Return nothing but the lines from the line with "Log in (69, 1990)" through the last line of the entries that follow, copied exactly and free of pictures.

Data records
■ ■ ■

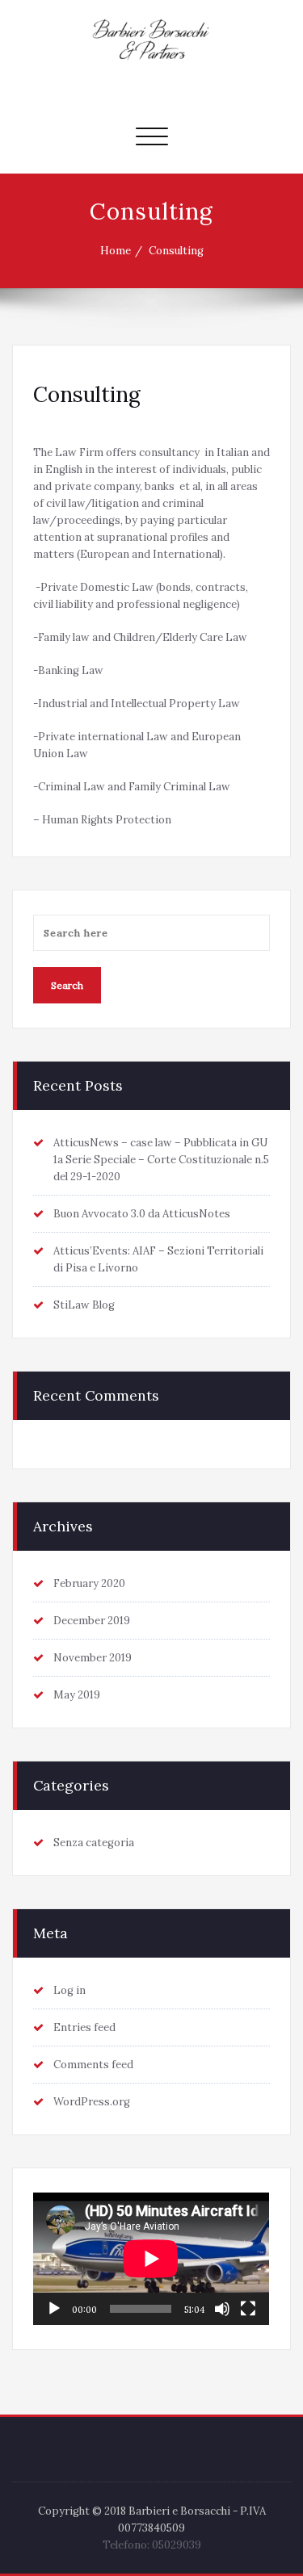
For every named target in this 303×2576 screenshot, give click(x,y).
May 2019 (76, 1695)
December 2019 (91, 1620)
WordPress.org (91, 2102)
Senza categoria (93, 1842)
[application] (151, 2259)
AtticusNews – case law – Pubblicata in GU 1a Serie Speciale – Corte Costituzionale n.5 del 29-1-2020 (161, 1159)
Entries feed (84, 2027)
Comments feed (93, 2064)
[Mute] (222, 2309)
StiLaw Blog (84, 1305)
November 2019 (92, 1658)
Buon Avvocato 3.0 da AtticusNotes (141, 1214)
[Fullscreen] (248, 2309)
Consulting (176, 251)
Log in (69, 1990)
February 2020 (89, 1583)
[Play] (54, 2309)
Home (115, 251)
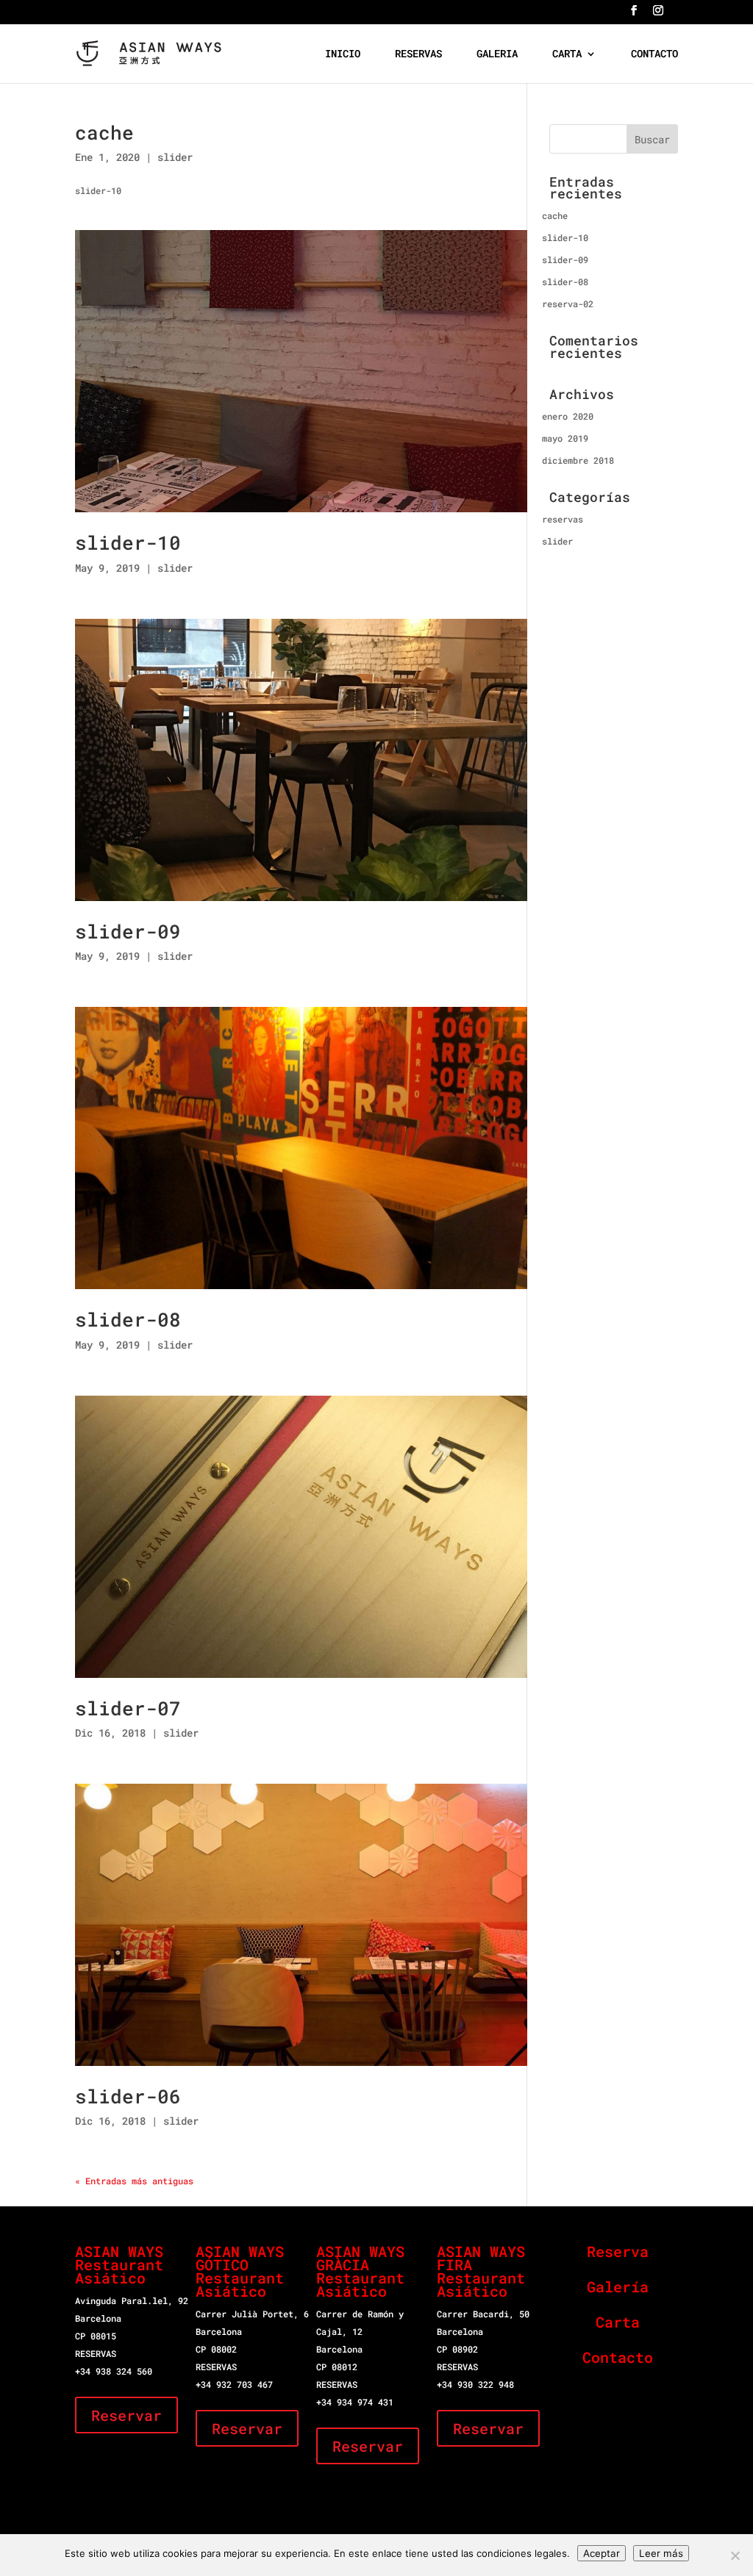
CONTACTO (654, 54)
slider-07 (128, 1708)
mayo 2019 (565, 438)
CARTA (567, 54)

■ ■ ■

EXPECTED ANSWER -
Log in (69, 1990)
February 2020 (89, 1583)
[Play] (54, 2309)
Home (115, 251)
CONTACTO (654, 54)
slider-07 (128, 1708)
mayo 2019 (565, 438)
CARTA (567, 54)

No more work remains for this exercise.